Assinada por mais de uma centena de militantes e por 16 organizações antirracistas, esta iniciativa dá corpo a propostas sucintas, radicais e unificadoras. “A recolha de dados étnico-raciais; a a promoção de políticas anti-segregacionistas (i.e., habitação, cultura e educação); a revisão descolonizadora dos currículos escolares; o garante de uma lei da nacionalidade que consagre o direito de solo e a desburocratização de aquisição de nacionalidade; a instituição inequívoca do racismo como crime público; o combate à brutalidade policial e o fim da discriminação no acesso à justiça; a extinção de organizações políticas e partidárias que promovam o discurso de ódio.” – eis as medidas enunciadas. Não sabemos se os destinatários da carta a lerão, menos ainda se lhe responderão – é pouco provável que o façam. Mas esta carta, subscrita por um crescente “Movimento Negro em Portugal” é tão importante porque cria movimento, faz pontes e junta forças. Fá-lo em torno de ideias radicais e práticas unitárias.

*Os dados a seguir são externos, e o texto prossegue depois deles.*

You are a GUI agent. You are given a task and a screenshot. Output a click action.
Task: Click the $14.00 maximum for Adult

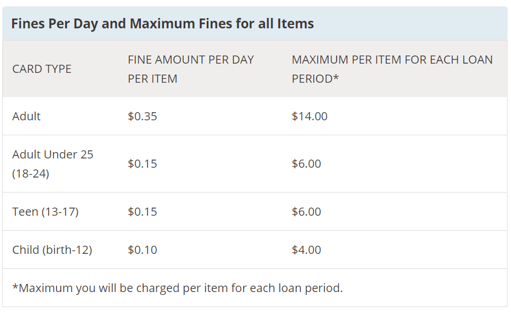point(309,116)
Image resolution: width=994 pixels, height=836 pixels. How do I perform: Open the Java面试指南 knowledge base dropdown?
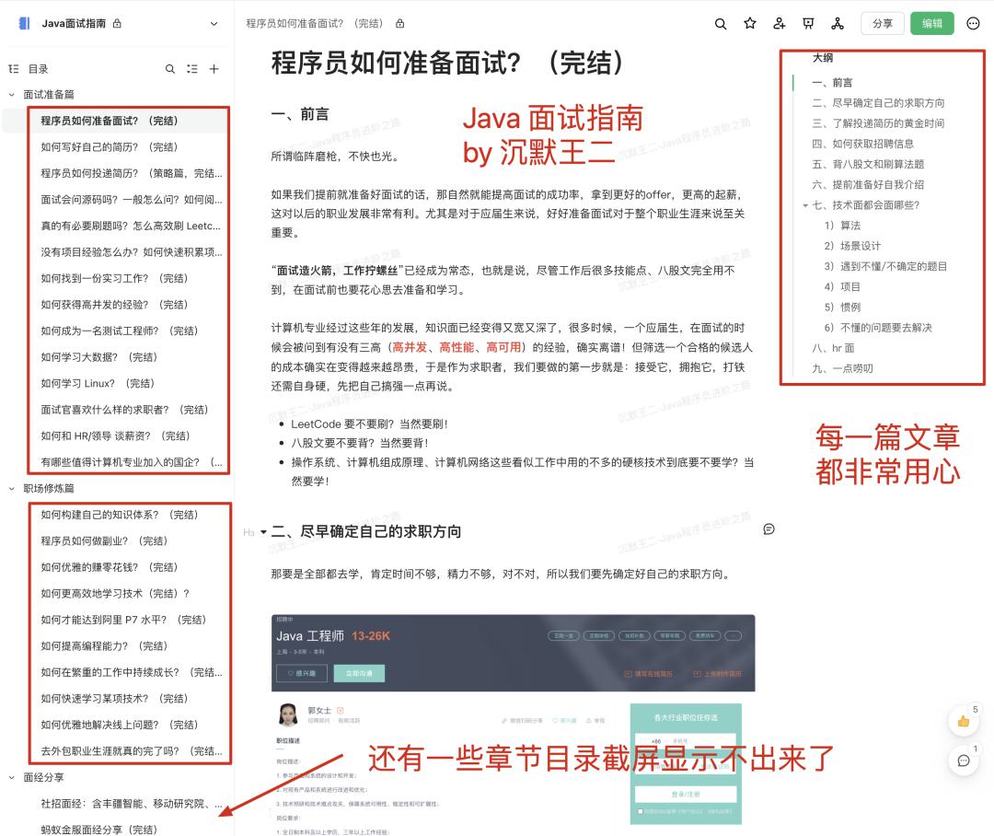coord(214,24)
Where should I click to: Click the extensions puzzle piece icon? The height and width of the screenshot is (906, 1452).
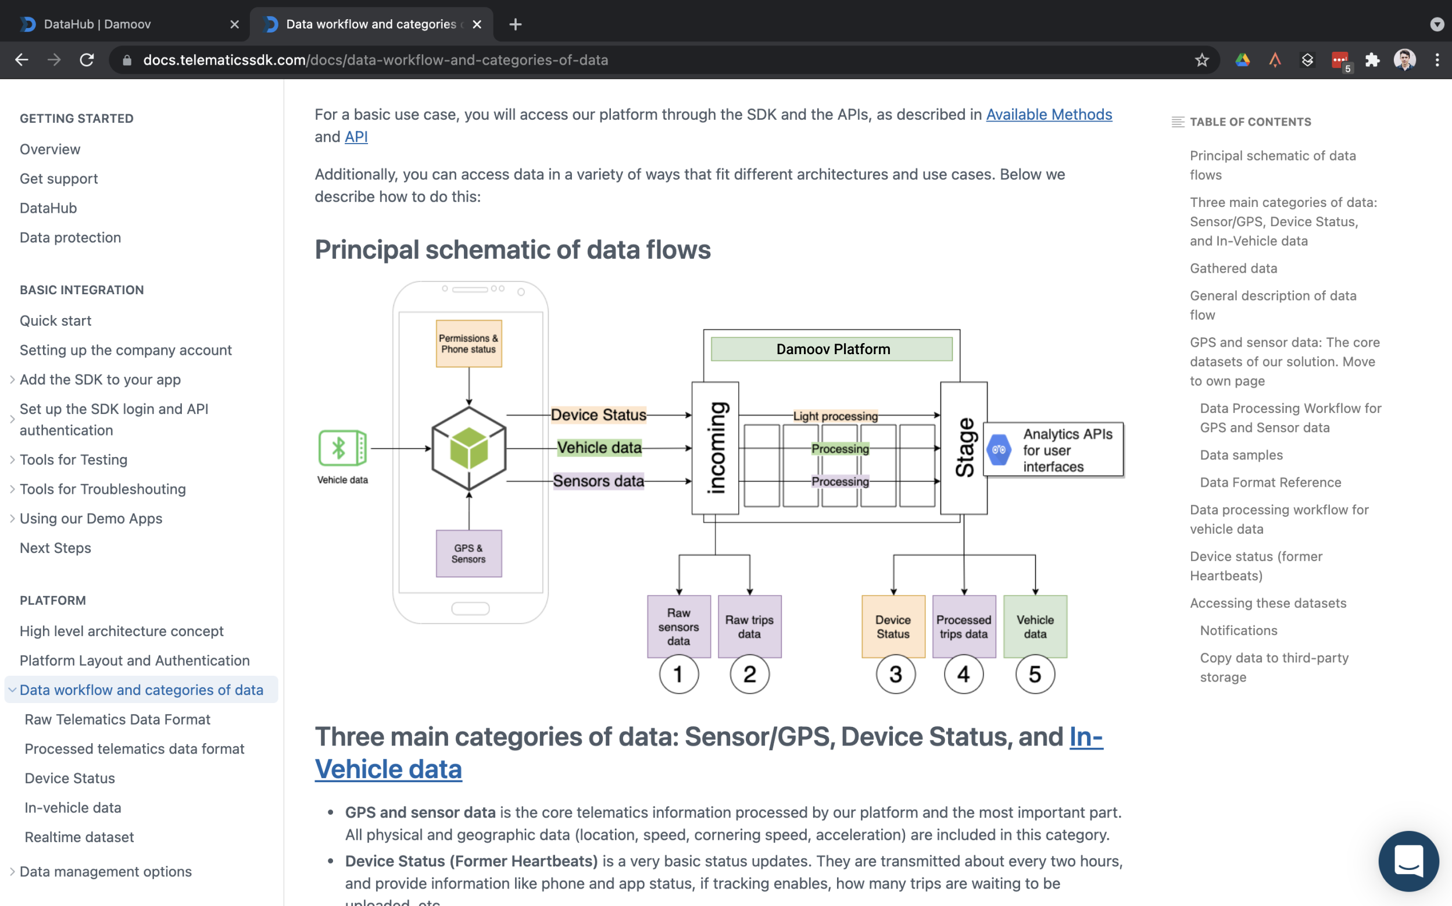point(1372,59)
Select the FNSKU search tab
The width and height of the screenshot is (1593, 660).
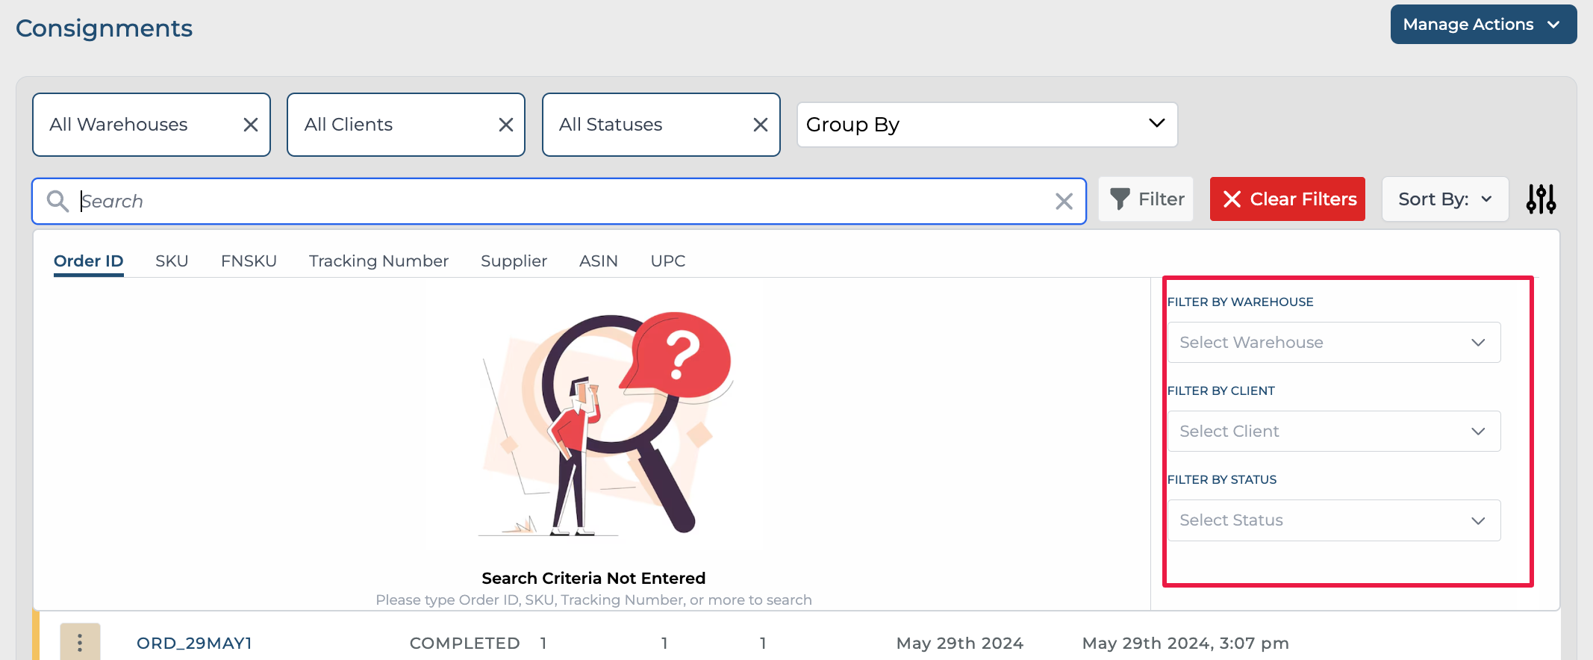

É unânime, entre todas e todos os que combatem o racismo e o fascismo, a necessidade de sair da esfera digital e da enunciação de propósitos para sair à rua, organizar nas bases e confrontar frontalmente o poder – não haverá diferenças nesse terreno. Porém, nem sempre é óbvia a necessidade da articulação de ideias e forças para o poder fazer de forma consequente e eficaz – mesmo quando isso demora mais que a simples marcação de datas simbólicas para protestos pontuais. Estas duas iniciativas – “Em Carne e Osso com Mamadou Ba” e “É Preciso Erradicar o Racismo – Carta de Apoio a Mamadou Ba” – são tão importantes precisamente por ajudaram a estabelecer as bases estratégicas para um combate antirracista amplo, organizado e combativo. A luta não segue dentro de momentos: ela já está a acontecer. Fascistas, racistas e aqueles que com eles são coniventes que se preparem, a mudança está a passar por aqui.